**Work required:** Every line from the one with "You are a GUI" to the end of the listing below must be printed exactly, with no other text and no pictures.

**Input material:**
════

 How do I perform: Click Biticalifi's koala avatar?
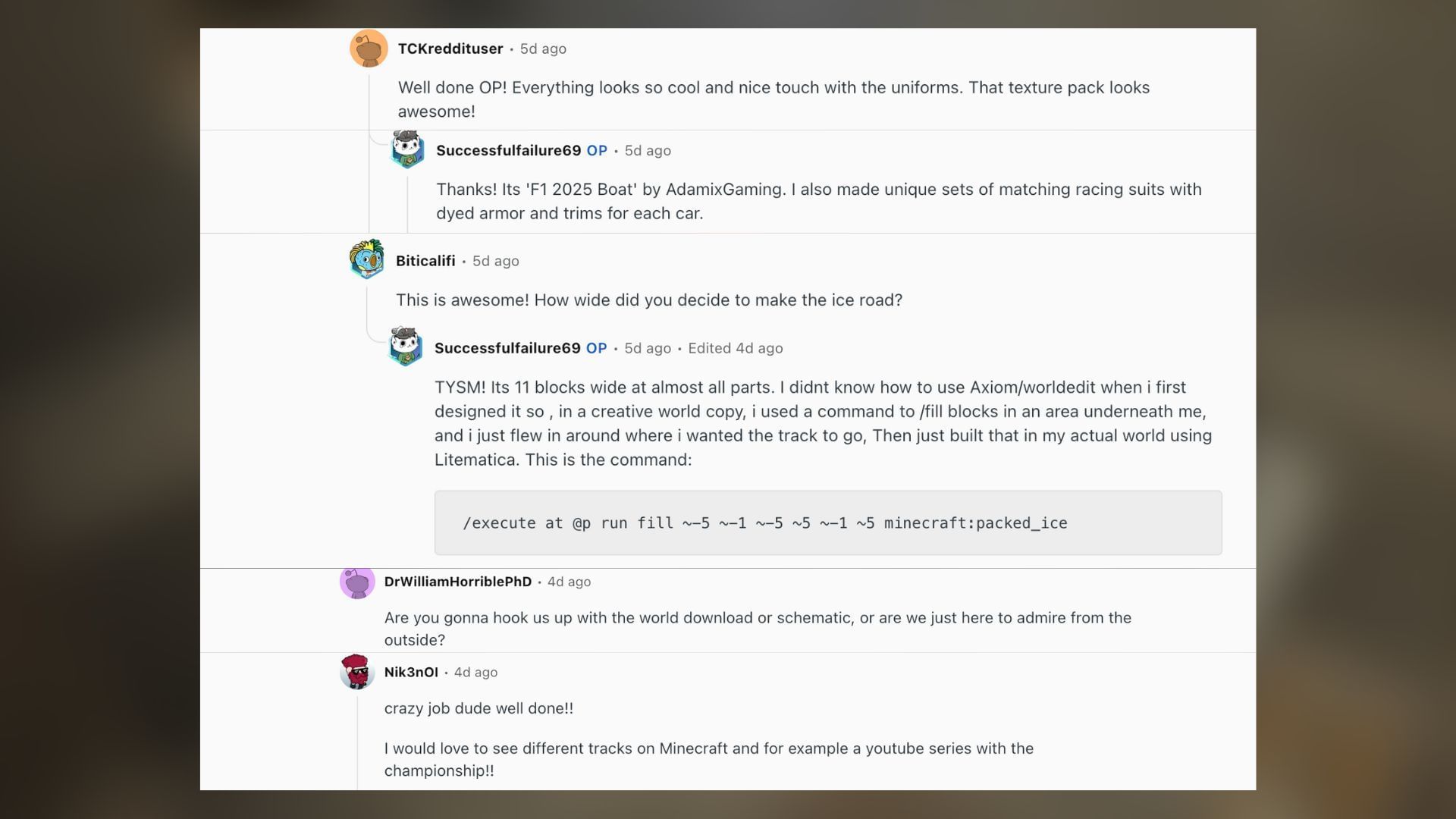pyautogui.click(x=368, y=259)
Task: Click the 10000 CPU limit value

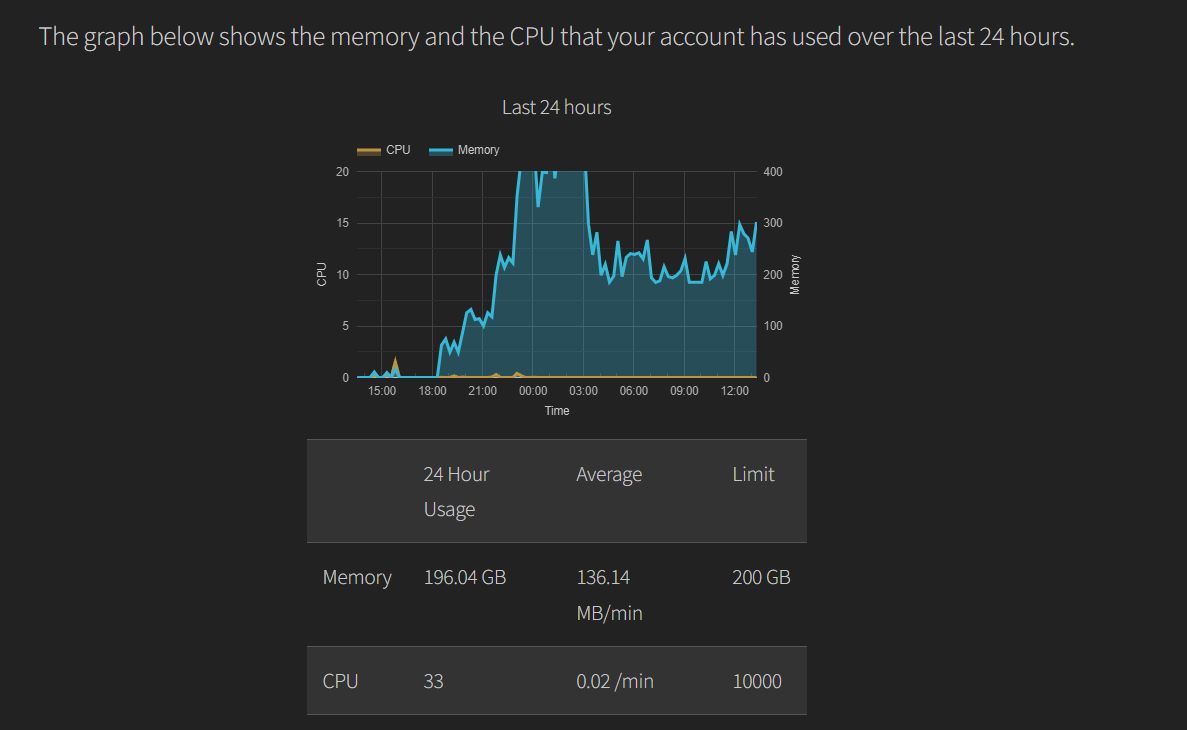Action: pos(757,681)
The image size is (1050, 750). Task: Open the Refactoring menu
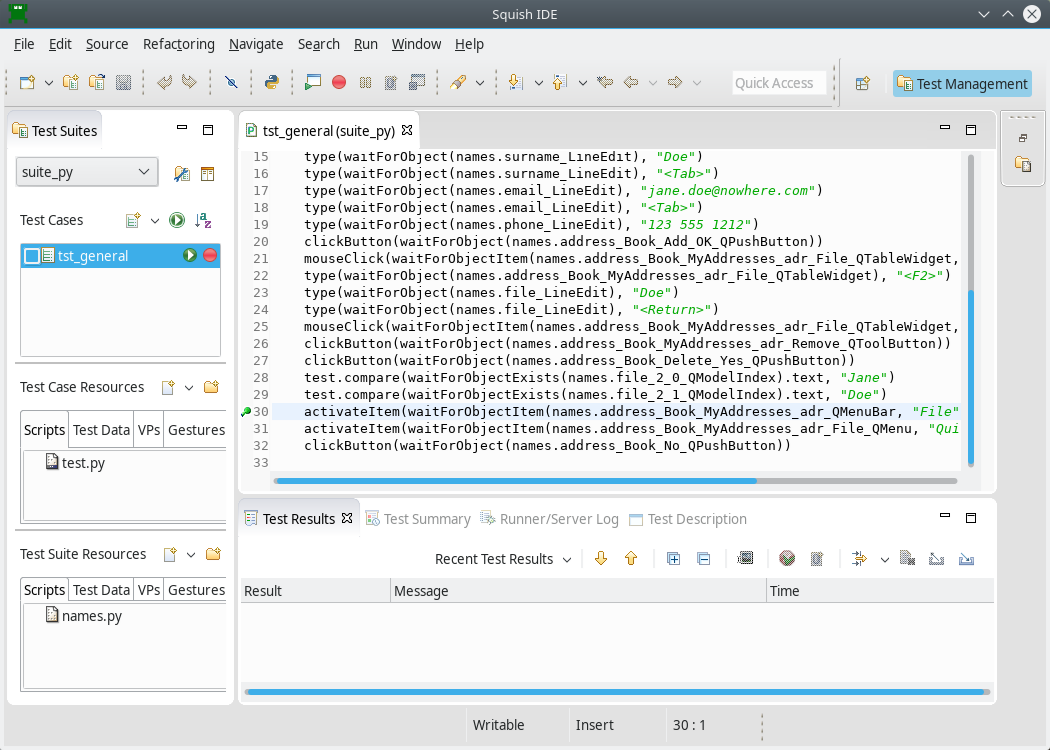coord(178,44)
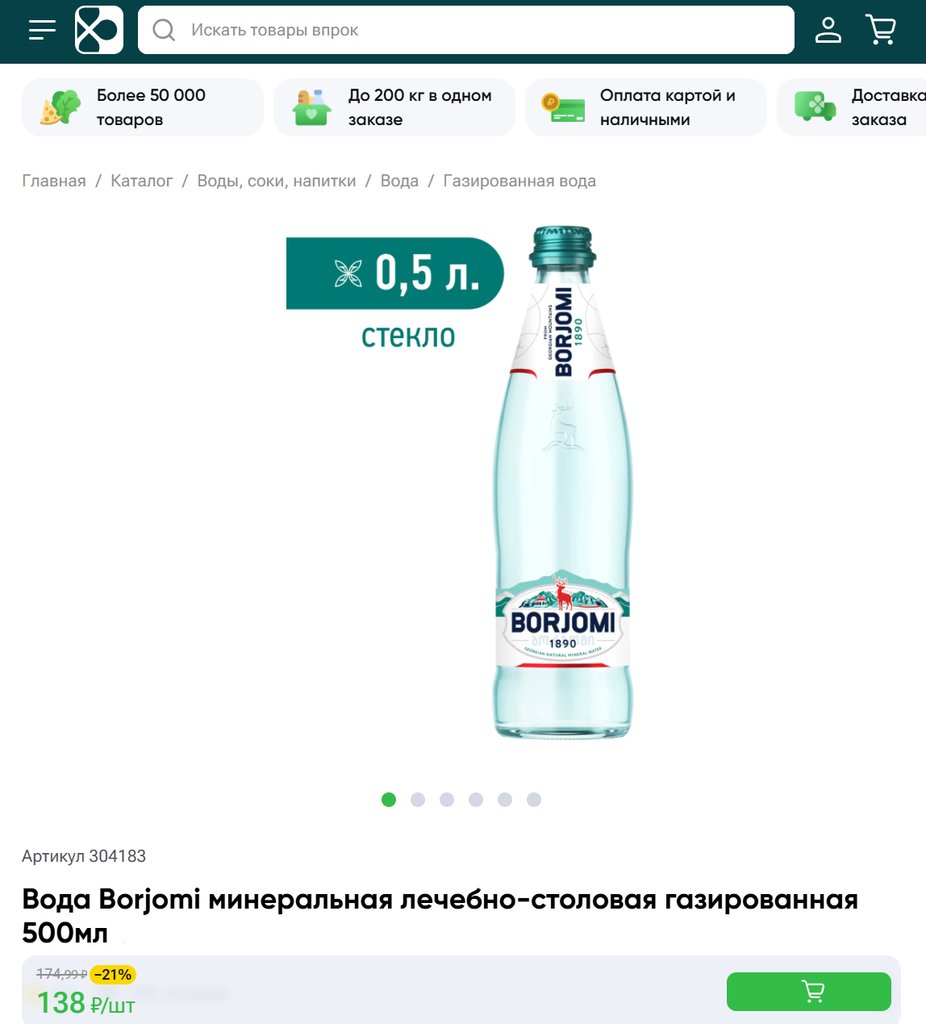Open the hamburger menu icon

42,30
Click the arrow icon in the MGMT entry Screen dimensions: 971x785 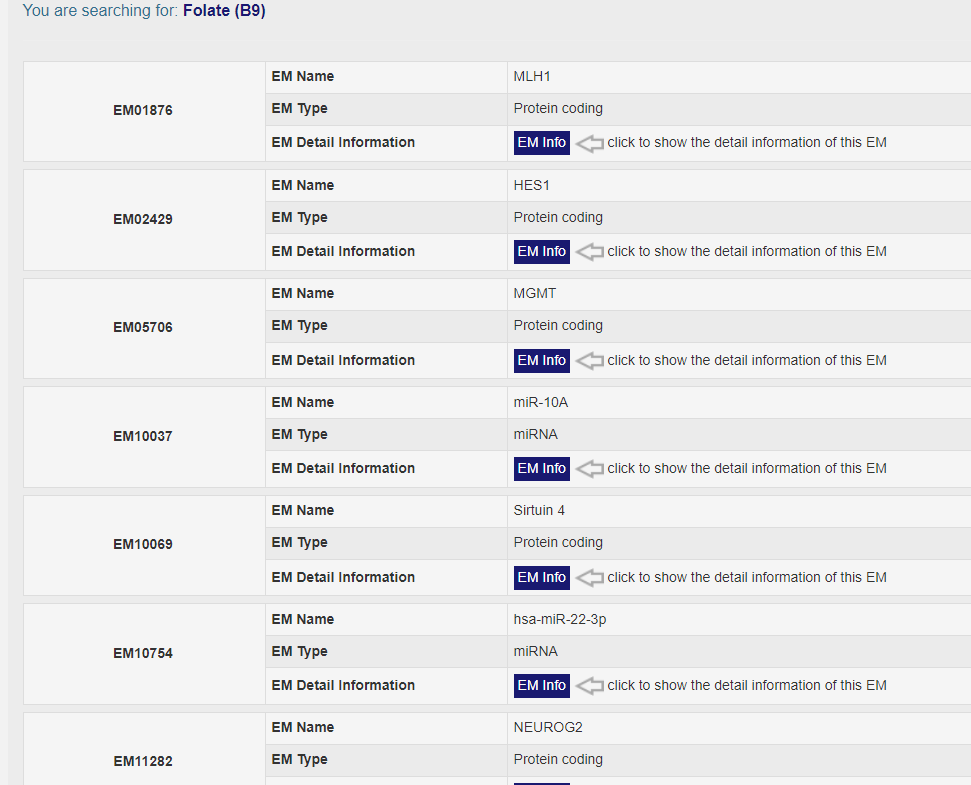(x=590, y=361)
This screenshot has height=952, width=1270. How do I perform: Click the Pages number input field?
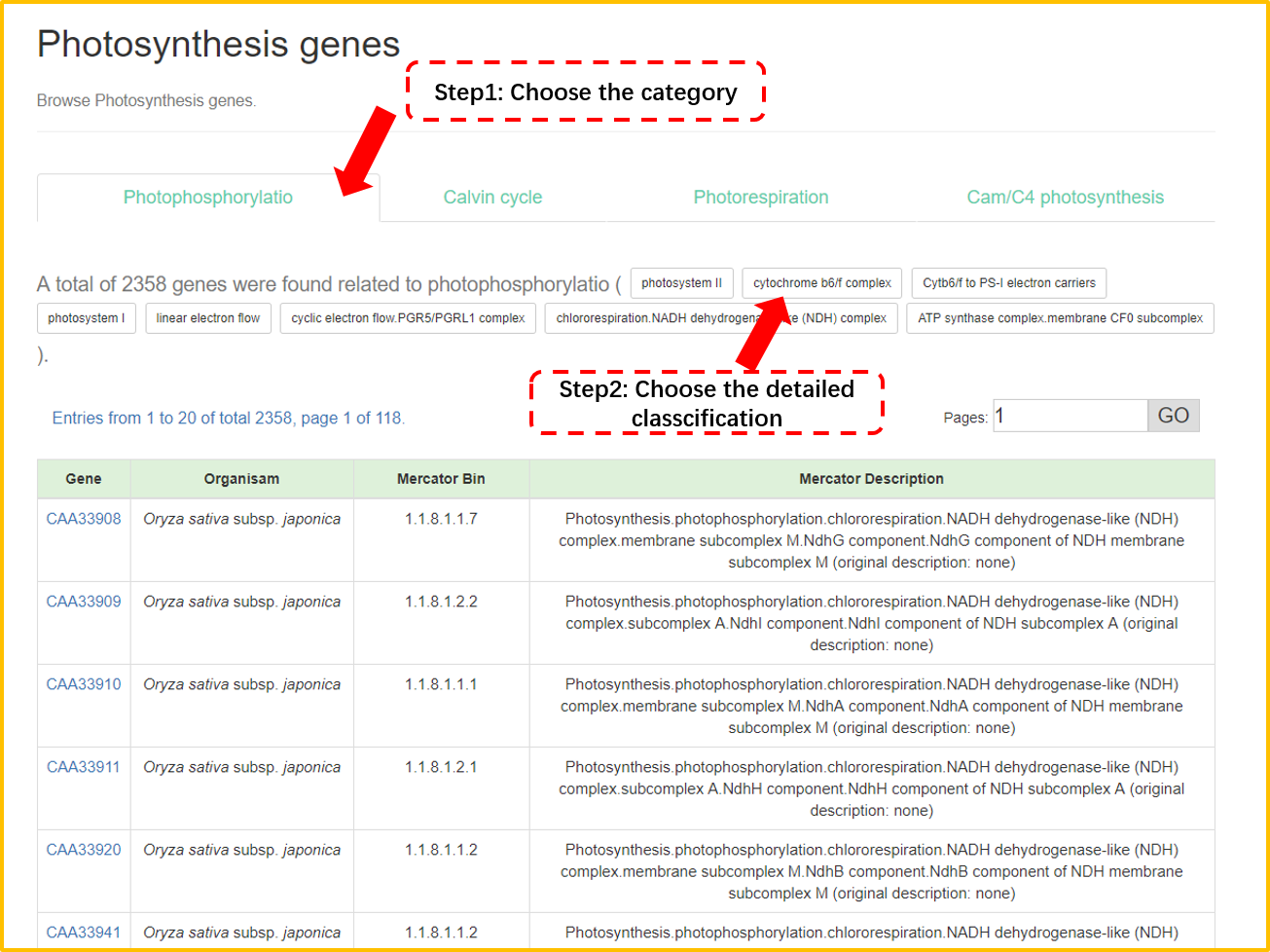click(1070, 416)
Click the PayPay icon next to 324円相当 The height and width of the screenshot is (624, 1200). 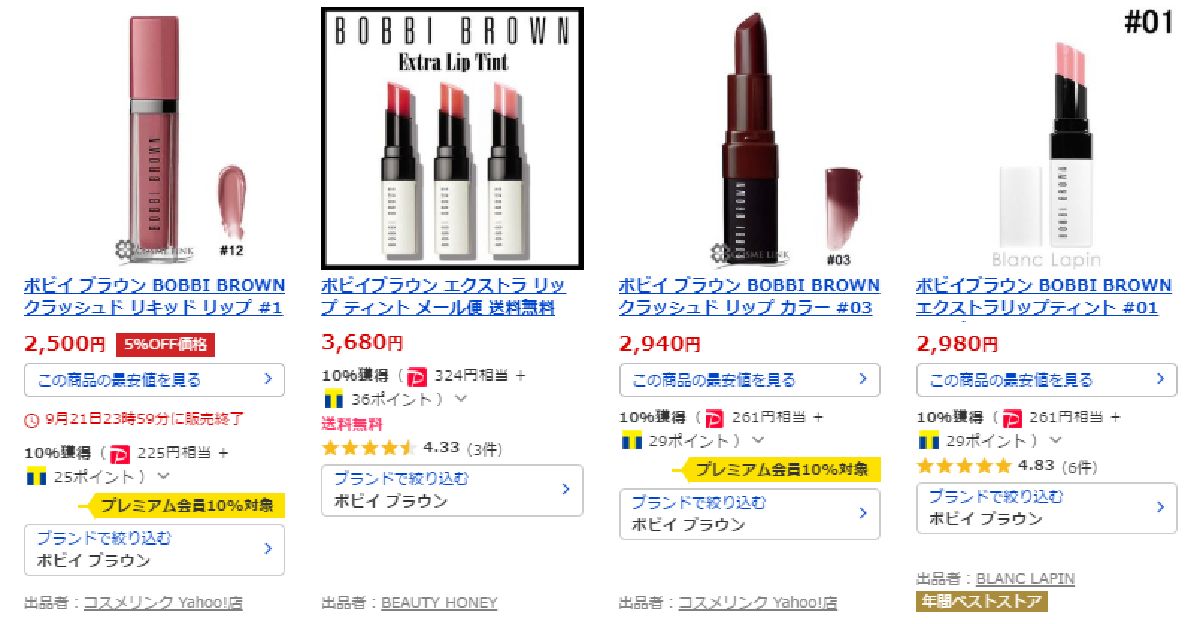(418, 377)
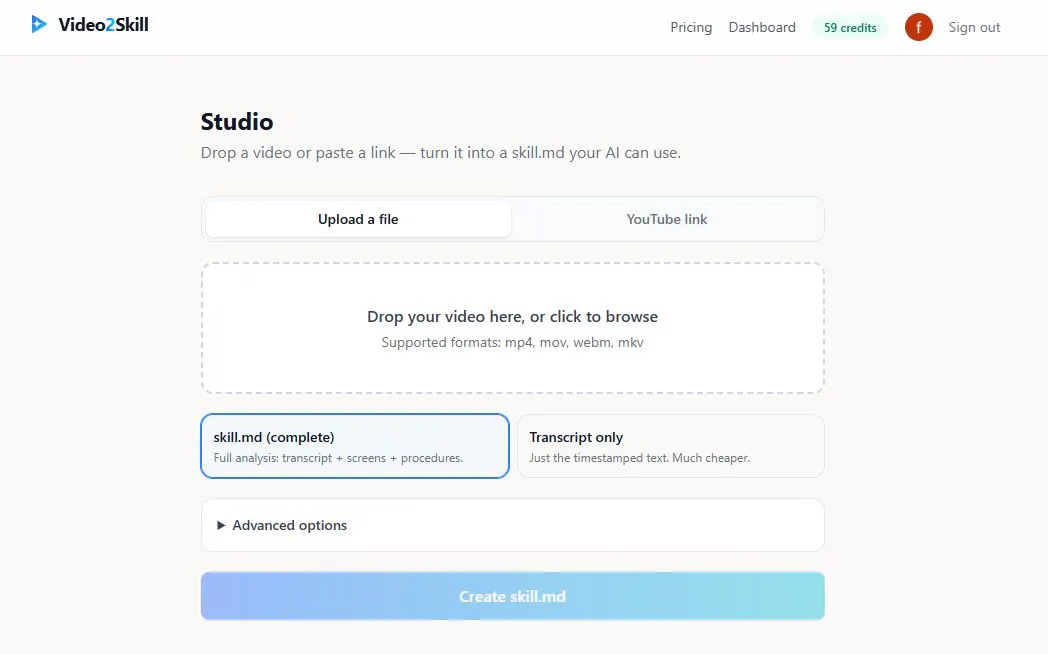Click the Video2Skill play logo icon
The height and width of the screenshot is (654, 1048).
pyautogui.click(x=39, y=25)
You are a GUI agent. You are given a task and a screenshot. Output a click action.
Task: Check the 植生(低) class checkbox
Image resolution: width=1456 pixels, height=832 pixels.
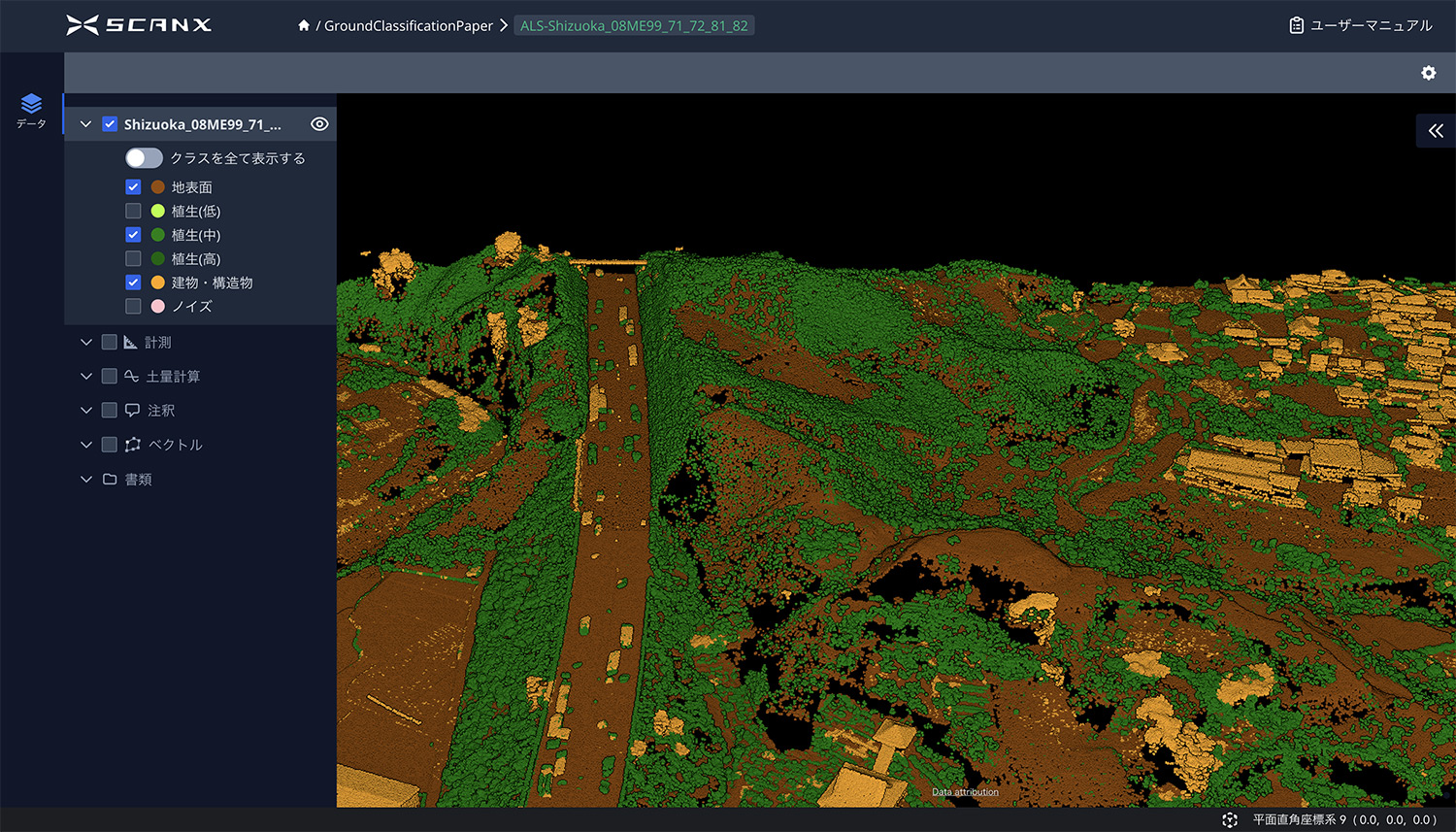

════

**Answer box:**
You are a GUI agent. You are given a task and a screenshot. Output a click action.
Task: Check the 植生(低) class checkbox
Image resolution: width=1456 pixels, height=832 pixels.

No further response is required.